(JOB): Copy out the stretch of entries from the line containing "You are a computer-use agent. Image" through the line containing "pos(520,44)", instructions and all, and shift every coordinate in the answers by adding 58 to each number. Leave the pictures out.

(DATA PROVIDED):

####

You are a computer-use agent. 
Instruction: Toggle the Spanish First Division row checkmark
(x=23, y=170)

####

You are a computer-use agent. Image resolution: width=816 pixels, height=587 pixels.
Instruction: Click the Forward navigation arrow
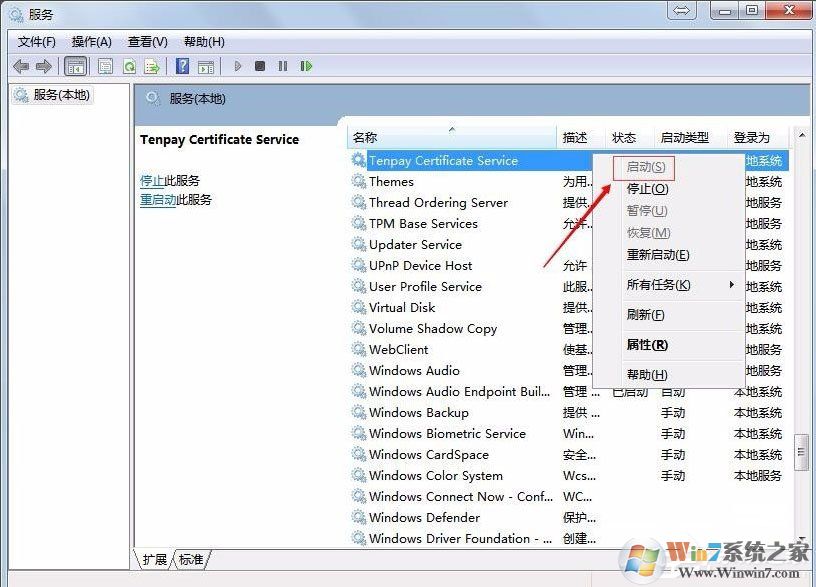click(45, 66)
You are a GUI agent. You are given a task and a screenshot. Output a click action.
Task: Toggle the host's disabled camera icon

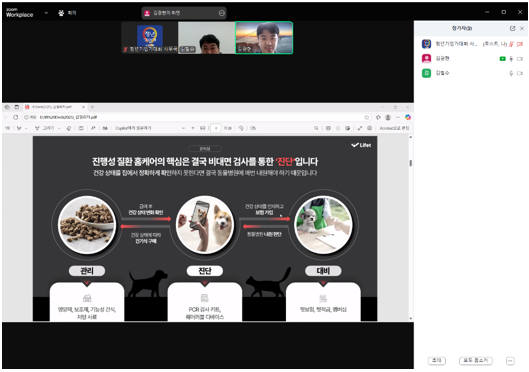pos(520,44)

####

(ANSWER TO THE PROBLEM):
You are a computer-use agent. Image resolution: width=816 pixels, height=587 pixels.
Instruction: Click the Forward navigation arrow
click(103, 124)
You are a GUI agent. You are given a task and a screenshot. Output a click action.
Task: Toggle the host's disabled camera icon

pos(578,102)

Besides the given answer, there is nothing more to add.